Friday, September 25, 2009

U.S. is a citizen government, not a corporate subsidiary


During the health care reform debate, various health industry corporations and their lobbyists have had the upper hand in watering down or torpedoing legislation.

Consider: Individuals and political action committees have donated $3.9 million to U.S. Sens. Max Baucus and $2.7 million to Charles Grassley, the Democratic chairman and ranking Republican, respectively, of the Senate Finance Committee, which holds life-or-death powers on health care bills.

Baucus' state of Montana (population 902,195) is but 0.3 percent of the national population of 307 million, and Grassley's state of Iowa (population 3 million) is 1 percent, but health care industrialists don't give a flip about the homefolks.

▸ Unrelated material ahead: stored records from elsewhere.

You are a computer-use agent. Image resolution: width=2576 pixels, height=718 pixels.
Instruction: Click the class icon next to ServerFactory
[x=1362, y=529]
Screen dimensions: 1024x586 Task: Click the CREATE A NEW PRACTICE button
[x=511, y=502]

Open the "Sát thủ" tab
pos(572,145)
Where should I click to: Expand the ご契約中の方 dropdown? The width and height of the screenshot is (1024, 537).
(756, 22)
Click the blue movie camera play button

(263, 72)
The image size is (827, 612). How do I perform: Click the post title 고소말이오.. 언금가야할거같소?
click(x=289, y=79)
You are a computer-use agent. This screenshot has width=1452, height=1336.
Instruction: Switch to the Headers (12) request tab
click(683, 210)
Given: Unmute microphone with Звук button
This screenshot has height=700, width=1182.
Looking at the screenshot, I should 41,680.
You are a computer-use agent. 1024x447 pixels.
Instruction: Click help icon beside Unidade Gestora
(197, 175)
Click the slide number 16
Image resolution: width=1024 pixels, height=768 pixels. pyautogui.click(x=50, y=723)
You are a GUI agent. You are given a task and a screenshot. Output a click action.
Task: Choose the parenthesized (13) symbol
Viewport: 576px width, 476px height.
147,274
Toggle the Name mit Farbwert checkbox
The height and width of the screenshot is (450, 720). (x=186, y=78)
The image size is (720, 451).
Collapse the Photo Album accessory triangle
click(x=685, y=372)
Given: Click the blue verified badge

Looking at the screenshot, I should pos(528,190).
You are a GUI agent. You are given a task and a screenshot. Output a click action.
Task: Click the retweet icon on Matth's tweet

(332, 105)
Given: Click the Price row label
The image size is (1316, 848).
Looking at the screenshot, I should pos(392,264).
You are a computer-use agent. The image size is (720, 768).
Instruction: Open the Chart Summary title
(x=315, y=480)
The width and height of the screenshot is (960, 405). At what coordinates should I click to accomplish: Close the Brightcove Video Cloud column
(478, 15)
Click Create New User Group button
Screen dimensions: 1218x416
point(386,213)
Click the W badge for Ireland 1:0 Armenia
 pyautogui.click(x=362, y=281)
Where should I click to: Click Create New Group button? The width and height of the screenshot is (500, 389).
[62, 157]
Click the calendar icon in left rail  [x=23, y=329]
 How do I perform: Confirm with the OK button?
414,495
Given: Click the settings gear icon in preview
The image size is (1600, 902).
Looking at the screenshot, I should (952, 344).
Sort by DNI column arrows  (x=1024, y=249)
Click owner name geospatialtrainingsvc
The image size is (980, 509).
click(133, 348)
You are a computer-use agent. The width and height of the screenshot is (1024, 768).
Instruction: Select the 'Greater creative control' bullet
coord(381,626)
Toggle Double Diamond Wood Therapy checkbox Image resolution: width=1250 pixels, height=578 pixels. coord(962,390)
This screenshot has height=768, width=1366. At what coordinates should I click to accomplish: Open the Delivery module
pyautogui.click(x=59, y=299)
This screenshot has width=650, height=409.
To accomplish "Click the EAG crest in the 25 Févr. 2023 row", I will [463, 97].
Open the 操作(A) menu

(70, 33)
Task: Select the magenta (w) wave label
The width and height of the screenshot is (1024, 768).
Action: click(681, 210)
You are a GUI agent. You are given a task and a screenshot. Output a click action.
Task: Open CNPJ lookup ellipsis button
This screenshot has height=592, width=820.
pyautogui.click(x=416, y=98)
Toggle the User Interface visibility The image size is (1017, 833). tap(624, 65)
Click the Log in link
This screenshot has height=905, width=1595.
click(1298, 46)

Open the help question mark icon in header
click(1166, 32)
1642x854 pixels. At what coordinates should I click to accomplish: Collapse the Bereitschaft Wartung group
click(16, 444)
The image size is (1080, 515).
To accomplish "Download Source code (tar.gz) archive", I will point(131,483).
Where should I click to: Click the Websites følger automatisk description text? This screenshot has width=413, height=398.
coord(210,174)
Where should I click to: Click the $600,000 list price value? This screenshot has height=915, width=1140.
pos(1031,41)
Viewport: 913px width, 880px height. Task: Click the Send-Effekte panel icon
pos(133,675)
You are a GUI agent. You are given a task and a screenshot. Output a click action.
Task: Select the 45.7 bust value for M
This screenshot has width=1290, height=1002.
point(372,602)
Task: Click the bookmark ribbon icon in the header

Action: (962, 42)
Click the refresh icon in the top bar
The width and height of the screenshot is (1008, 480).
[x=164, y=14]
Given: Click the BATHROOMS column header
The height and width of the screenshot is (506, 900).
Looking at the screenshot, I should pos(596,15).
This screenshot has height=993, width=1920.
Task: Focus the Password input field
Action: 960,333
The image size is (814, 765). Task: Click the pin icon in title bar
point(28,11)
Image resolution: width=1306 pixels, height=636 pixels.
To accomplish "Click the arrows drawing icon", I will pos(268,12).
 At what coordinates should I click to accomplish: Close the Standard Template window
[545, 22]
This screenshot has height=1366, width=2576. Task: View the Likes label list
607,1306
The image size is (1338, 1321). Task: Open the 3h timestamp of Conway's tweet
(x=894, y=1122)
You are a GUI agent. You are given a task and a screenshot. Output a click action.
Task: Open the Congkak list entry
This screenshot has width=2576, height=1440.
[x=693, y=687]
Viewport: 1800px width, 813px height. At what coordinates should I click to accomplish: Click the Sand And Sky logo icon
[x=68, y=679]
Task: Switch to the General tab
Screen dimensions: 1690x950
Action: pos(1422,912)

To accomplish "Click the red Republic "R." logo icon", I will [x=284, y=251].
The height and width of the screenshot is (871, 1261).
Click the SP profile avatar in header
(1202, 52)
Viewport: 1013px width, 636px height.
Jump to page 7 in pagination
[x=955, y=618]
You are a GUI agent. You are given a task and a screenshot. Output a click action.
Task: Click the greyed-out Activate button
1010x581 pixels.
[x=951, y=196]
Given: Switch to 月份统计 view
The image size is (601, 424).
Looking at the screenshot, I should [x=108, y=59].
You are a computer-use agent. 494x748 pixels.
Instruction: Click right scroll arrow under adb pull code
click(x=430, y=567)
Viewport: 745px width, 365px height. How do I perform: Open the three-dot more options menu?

Big money flowed to Baucus and Grassley because they control the legislation that could change the course of health care in the United States from industry control of the law to citizen control.

Even as millions of dollars are being spent on that battle, the U.S. Supreme Court is also about to decide whether to virtually reverse current laws to give corporations the same rights as individuals to spend on political campaigning.

If the high court opens the floodgates of more corporate millions to directly influence U.S. politics, as some fear, government by and for the people would become a handmaiden to business interests, which could throw around even more weight through political advertising to affect elections and influence votes.

Haven't Americans suffered enough from Wall Street's greed and influence?

Only the naïve believe that company shareholders would control corporate spending on politics. Boards are packed with CEO friends, who dependably render "yes" on executive decisions.

If the Supreme Court changes current law, it would effectively repudiate the wisdom that unlike citizens, corporations don't vote and don't have any of the human qualities of a person.

An example, albeit small, of the power of corporate money to influence was revealed just this week. The Food and Drug Administration cancelled Bush administration approval of a knee injury device, Menaflex, because it doesn't work. The original FDA approval came after four New Jersey congressmen—Sens. Robert Menendez and Frank Lautenberg and Reps. Frank Pallone Jr. and Steven Rothman—pressured the FDA.

Was it coincidence that each had earlier received campaign donations from the device maker, ReGen Biologics?

Rather than loosening restrictions on corporate influence over government, the court and Congress need to tighten them to prevent our democracy from becoming an oligarchy controlled from corporate executive suites.